— EXCERPTED RECORDS —
---

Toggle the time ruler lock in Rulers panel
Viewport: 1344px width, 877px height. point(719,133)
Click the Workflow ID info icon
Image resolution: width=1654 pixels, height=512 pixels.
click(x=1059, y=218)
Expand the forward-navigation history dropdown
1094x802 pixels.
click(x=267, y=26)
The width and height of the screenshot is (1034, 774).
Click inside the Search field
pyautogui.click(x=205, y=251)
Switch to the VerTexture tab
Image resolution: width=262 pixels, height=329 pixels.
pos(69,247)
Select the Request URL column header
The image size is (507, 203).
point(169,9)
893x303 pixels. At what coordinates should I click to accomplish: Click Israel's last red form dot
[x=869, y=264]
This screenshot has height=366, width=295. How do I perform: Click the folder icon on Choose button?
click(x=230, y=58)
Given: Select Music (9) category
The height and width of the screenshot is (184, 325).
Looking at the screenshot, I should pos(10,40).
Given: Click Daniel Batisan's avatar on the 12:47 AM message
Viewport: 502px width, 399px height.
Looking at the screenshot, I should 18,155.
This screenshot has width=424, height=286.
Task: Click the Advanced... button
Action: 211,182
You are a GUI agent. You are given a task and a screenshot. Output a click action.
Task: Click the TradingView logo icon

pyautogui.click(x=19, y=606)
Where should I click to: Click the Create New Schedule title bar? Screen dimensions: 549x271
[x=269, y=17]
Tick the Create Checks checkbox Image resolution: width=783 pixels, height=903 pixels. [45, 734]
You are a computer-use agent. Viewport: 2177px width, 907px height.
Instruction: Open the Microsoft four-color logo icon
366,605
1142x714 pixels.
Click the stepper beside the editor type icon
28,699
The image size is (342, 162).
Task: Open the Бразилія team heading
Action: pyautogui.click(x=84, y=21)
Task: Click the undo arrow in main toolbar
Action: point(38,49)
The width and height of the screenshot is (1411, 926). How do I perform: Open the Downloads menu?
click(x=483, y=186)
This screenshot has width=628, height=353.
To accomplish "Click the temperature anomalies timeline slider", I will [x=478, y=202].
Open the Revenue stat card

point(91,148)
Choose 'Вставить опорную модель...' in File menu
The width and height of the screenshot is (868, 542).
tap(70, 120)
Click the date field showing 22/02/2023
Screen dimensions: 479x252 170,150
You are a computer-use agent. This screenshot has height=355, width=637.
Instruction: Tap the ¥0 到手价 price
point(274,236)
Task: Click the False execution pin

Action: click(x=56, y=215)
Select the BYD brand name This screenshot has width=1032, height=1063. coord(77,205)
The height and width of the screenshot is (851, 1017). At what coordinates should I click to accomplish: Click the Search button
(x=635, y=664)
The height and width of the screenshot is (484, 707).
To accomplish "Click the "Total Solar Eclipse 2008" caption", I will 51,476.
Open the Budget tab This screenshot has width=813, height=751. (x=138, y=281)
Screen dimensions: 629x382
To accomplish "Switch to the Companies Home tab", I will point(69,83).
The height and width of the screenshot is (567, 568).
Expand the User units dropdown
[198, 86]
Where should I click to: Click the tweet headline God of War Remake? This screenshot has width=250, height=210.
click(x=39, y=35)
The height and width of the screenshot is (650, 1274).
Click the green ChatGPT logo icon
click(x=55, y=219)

---

— ACTION ITEM —
For each line above that includes "computer", make a copy.

— ANSWER TO THIS PROBLEM —
You are a computer-use agent. Viewport: 2177px width, 907px height.
You are a computer-use agent. This screenshot has height=355, width=637.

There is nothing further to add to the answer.